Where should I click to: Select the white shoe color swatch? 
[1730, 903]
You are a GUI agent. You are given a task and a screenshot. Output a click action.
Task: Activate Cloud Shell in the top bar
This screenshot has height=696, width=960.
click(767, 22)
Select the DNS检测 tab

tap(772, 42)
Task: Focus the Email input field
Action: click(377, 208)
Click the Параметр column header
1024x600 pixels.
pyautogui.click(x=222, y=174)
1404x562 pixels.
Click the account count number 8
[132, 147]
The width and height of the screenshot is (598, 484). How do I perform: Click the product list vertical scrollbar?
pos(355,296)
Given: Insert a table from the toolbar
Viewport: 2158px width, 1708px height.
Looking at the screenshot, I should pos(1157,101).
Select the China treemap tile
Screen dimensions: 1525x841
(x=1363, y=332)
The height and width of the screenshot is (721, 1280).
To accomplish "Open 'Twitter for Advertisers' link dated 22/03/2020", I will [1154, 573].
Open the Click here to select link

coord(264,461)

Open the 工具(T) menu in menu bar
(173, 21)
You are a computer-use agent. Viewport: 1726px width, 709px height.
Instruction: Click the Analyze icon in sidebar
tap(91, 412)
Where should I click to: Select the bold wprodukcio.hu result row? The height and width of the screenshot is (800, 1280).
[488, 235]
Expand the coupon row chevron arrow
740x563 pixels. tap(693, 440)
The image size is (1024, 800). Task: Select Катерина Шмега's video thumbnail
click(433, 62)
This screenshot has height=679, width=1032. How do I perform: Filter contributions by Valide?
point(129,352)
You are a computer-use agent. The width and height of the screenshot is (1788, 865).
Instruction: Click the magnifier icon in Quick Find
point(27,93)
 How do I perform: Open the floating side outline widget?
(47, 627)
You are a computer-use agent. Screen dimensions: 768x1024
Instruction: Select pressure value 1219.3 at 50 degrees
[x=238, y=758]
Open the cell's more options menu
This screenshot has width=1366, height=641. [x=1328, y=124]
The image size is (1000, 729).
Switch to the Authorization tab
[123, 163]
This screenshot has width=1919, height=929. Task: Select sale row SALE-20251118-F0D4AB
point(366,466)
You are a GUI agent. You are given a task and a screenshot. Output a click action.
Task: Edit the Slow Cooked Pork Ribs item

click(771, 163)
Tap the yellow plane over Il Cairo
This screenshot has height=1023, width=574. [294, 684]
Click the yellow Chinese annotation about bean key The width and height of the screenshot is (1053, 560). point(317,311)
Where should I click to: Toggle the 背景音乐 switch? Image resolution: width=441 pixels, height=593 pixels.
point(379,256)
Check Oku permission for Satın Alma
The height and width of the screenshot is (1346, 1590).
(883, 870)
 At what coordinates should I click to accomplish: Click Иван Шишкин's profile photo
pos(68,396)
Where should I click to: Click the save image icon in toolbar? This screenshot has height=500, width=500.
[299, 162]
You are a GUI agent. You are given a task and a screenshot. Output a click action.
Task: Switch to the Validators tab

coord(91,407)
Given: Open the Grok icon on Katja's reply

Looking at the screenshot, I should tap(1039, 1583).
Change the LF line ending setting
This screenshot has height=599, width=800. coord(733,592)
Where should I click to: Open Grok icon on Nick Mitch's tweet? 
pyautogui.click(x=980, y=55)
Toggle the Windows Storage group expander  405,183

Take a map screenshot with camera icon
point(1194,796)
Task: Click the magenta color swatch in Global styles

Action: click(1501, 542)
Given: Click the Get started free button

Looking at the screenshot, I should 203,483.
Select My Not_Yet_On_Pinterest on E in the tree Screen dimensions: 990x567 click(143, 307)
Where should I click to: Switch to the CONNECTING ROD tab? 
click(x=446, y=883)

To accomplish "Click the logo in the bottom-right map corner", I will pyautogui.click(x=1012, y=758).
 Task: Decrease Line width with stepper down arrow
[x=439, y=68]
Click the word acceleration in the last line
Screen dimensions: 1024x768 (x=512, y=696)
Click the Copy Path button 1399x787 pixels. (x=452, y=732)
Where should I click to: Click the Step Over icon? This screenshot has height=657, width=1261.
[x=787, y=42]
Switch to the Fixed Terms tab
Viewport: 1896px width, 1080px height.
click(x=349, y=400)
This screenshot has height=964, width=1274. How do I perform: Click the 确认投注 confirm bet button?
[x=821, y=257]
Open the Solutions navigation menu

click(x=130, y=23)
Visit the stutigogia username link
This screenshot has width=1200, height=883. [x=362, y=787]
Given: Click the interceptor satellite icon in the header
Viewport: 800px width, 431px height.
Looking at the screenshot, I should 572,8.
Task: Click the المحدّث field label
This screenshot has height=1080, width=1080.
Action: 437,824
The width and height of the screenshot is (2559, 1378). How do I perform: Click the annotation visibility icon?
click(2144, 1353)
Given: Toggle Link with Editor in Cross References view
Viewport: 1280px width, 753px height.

+++

Rewrite the listing above, changing "computer-use agent" to "screen assistant" everywhere it appears and leaving everything else as it is.

Where should I click to: Select the white shoe color swatch? 
[1730, 903]
You are a GUI agent. You are given a task and a screenshot. Output a click action.
Task: Activate Cloud Shell in the top bar
This screenshot has height=696, width=960.
click(767, 22)
Select the DNS检测 tab

tap(772, 42)
Task: Focus the Email input field
Action: click(377, 208)
Click the Параметр column header
1024x600 pixels.
pyautogui.click(x=222, y=174)
1404x562 pixels.
Click the account count number 8
[132, 147]
The width and height of the screenshot is (598, 484). How do I perform: Click the product list vertical scrollbar?
pos(355,296)
Given: Insert a table from the toolbar
Viewport: 2158px width, 1708px height.
Looking at the screenshot, I should pos(1157,101).
Select the China treemap tile
Screen dimensions: 1525x841
(x=1363, y=332)
The height and width of the screenshot is (721, 1280).
To accomplish "Open 'Twitter for Advertisers' link dated 22/03/2020", I will [1154, 573].
Open the Click here to select link

coord(264,461)

Open the 工具(T) menu in menu bar
(173, 21)
You are a screen assistant. Viewport: 1726px width, 709px height.
Instruction: Click the Analyze icon in sidebar
tap(91, 412)
Where should I click to: Select the bold wprodukcio.hu result row? The height and width of the screenshot is (800, 1280).
[488, 235]
Expand the coupon row chevron arrow
740x563 pixels. tap(693, 440)
The image size is (1024, 800). Task: Select Катерина Шмега's video thumbnail
click(433, 62)
This screenshot has height=679, width=1032. How do I perform: Filter contributions by Valide?
point(129,352)
You are a screen assistant. The width and height of the screenshot is (1788, 865).
Instruction: Click the magnifier icon in Quick Find
point(27,93)
 How do I perform: Open the floating side outline widget?
(47, 627)
You are a screen assistant. Screen dimensions: 768x1024
Instruction: Select pressure value 1219.3 at 50 degrees
[x=238, y=758]
Open the cell's more options menu
This screenshot has width=1366, height=641. [x=1328, y=124]
The image size is (1000, 729).
Switch to the Authorization tab
[123, 163]
This screenshot has width=1919, height=929. Task: Select sale row SALE-20251118-F0D4AB
point(366,466)
You are a GUI agent. You are given a task and a screenshot. Output a click action.
Task: Edit the Slow Cooked Pork Ribs item

click(771, 163)
Tap the yellow plane over Il Cairo
This screenshot has height=1023, width=574. [294, 684]
Click the yellow Chinese annotation about bean key The width and height of the screenshot is (1053, 560). point(317,311)
Where should I click to: Toggle the 背景音乐 switch? Image resolution: width=441 pixels, height=593 pixels.
point(379,256)
Check Oku permission for Satın Alma
The height and width of the screenshot is (1346, 1590).
(883, 870)
 At what coordinates should I click to accomplish: Click Иван Шишкин's profile photo
pos(68,396)
Where should I click to: Click the save image icon in toolbar? This screenshot has height=500, width=500.
[299, 162]
You are a GUI agent. You are given a task and a screenshot. Output a click action.
Task: Switch to the Validators tab

coord(91,407)
Given: Open the Grok icon on Katja's reply

Looking at the screenshot, I should tap(1039, 1583).
Change the LF line ending setting
This screenshot has height=599, width=800. coord(733,592)
Where should I click to: Open Grok icon on Nick Mitch's tweet? 
pyautogui.click(x=980, y=55)
Toggle the Windows Storage group expander  405,183

Take a map screenshot with camera icon
point(1194,796)
Task: Click the magenta color swatch in Global styles

Action: click(1501, 542)
Given: Click the Get started free button

Looking at the screenshot, I should 203,483.
Select My Not_Yet_On_Pinterest on E in the tree Screen dimensions: 990x567 click(143, 307)
Where should I click to: Switch to the CONNECTING ROD tab? 
click(x=446, y=883)

To accomplish "Click the logo in the bottom-right map corner", I will pyautogui.click(x=1012, y=758).
 Task: Decrease Line width with stepper down arrow
[x=439, y=68]
Click the word acceleration in the last line
Screen dimensions: 1024x768 (x=512, y=696)
Click the Copy Path button 1399x787 pixels. (x=452, y=732)
Where should I click to: Click the Step Over icon? This screenshot has height=657, width=1261.
[x=787, y=42]
Switch to the Fixed Terms tab
Viewport: 1896px width, 1080px height.
click(x=349, y=400)
This screenshot has height=964, width=1274. How do I perform: Click the 确认投注 confirm bet button?
[x=821, y=257]
Open the Solutions navigation menu

click(x=130, y=23)
Visit the stutigogia username link
This screenshot has width=1200, height=883. [x=362, y=787]
Given: Click the interceptor satellite icon in the header
Viewport: 800px width, 431px height.
Looking at the screenshot, I should 572,8.
Task: Click the المحدّث field label
This screenshot has height=1080, width=1080.
Action: 437,824
The width and height of the screenshot is (2559, 1378). How do I perform: Click the annotation visibility icon?
click(2144, 1353)
Given: Toggle Link with Editor in Cross References view
Viewport: 1280px width, 753px height.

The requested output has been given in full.